Text passage: Begin
The program is actively onboarding 10 school districts of 127 campuses, serving an additional 71,666 students.

In her role as interim chair of the UTRGV School of Medicine’s psychiatry department, Dr. Diana Chapa received funding for the continuation and expansion of the program. 



“Our goal is to provide services in the rest of the ISDs and charter schools in our region by the next academic year,” Chapa said. 

According to the TCHATT website, UTRGV’s TCHATT program is planning to serve an additional 45 school districts, which means 288 campuses with 137,954 students.

With the planned schools included, 34,4704children will be able to access therapy and mental health assessments for free through 608 schools in 74 school districts.

Chapa said 12 universities across the state participate in TCHATT, and all of them have committed to contacting every public and charter school in Texas by September 2023 to offer the TCHATT program.

EXPANSION OF SERVICES

With an additional $6 million in funding from the Texas Child Mental Health Care Consortium (TCMHCC), the UTRGV School of Medicine’s Department of Psychiatry is also increasing the number of therapy sessions and types of services available to students.

The new funding will allow them to expand screenings and psychological testing by offering neuropsychological testing when needed.

“We look at brain function and try to identify some diagnosis that can be supported by clinical information,” Chapa said.

The disorders include ADHD, cognitive limitations, autism, dyslexia, and dysgraphia.

Additionally, TCHATT therapists will be able to provide twice as many therapy sessions to the students referred to the program, she said.

“The initial core funding was for four sessions, and now we can provide eight,” she said.

That will give them more time to work with students and to help stabilize them, and will allow more time to find resources to continue their care.

SUPPORTING SCHOOLS

The UTRGV School of Medicine is currently training 19 psychiatry residents, who will graduate over the next four years. Over the course of their studies, they will serve as TCHATT therapists – under the supervision of SOM faculty who also provide free therapy sessions to children via computer or iPad in a confidential space in their respective schools.

Chapa said the schools have been very eager for the program, which is free to the schools and the families of the students – from the psychologists and psychiatrists’ time to installing the technology at the schools if needed.

“The schools struggle to help some of their students, who are struggling, when they don’t have the resources,” Chapa said.

Through TCHATT, UTRGV mental health clinicians – psychologists, psychologists and licensed professional counselors­ – step in to provide expert therapy for students who are struggling, and they connect the family with lower-cost options for medication when appropriate.

“We form that bond with the students,” Chapa said. “We’ve heard they feel relief – knowing there’s someone who wants to help them, someone they can talk to.”

 She said schools not yet participating in the program should consider the need for the students for this additional supportive intervention.

“TCHATT can be an adjunct to the school counselors in supporting and meeting students’ mental health needs. We can work along other programs you have in place to serve more students,” she said. “Every school that wants us, we will be there.”
Text passage: End
Record set: Begin
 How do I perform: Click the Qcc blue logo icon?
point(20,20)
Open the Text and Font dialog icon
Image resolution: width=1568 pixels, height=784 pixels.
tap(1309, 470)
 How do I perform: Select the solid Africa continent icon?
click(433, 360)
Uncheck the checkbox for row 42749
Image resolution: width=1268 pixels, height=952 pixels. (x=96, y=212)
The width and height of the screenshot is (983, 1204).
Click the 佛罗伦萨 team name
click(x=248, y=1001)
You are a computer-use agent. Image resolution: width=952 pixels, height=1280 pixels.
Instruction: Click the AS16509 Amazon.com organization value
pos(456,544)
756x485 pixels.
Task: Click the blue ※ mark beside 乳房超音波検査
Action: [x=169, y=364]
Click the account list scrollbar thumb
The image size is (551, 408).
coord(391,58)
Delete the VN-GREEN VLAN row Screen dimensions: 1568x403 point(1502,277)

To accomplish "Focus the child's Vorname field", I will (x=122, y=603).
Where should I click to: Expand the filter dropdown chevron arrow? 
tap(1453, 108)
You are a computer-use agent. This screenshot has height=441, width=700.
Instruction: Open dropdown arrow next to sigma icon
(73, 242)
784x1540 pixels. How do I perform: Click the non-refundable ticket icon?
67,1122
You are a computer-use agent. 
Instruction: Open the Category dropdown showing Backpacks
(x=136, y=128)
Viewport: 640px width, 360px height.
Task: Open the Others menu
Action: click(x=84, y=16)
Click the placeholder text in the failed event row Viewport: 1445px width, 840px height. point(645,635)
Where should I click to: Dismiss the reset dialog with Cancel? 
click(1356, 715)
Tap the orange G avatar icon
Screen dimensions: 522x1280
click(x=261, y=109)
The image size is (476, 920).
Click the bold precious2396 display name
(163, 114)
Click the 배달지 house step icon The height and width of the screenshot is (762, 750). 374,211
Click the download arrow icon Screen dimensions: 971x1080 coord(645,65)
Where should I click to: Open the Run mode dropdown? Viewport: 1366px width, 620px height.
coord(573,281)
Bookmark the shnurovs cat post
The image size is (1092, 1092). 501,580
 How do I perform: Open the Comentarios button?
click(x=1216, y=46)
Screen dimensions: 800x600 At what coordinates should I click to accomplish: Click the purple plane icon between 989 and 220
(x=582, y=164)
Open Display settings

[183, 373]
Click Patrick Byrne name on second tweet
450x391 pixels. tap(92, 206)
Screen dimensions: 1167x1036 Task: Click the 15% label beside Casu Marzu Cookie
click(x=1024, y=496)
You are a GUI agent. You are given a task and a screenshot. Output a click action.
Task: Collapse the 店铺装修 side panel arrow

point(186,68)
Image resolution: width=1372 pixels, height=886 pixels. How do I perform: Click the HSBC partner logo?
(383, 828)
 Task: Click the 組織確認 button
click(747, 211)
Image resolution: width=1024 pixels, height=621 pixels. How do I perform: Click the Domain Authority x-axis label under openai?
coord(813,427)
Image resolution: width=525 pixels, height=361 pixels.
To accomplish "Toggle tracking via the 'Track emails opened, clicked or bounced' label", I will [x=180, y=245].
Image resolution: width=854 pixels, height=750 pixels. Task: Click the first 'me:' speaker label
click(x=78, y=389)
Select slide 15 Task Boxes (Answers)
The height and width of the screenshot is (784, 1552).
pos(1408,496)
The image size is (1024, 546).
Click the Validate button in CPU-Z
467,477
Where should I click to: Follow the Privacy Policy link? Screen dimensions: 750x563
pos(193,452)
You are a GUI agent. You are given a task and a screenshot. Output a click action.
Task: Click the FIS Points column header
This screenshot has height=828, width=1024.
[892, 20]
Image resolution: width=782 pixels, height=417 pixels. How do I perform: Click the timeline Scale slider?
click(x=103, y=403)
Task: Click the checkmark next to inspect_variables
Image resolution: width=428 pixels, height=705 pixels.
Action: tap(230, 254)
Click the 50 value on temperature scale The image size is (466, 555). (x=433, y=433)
Record set: End
Problem details>
Please repeat, word for word, the part of the TCHATT article that begins at "According to the" and ends with "with 137,954 students.". The lines come from a different source than the text.

Answer>
According to the TCHATT website, UTRGV’s TCHATT program is planning to serve an additional 45 school districts, which means 288 campuses with 137,954 students.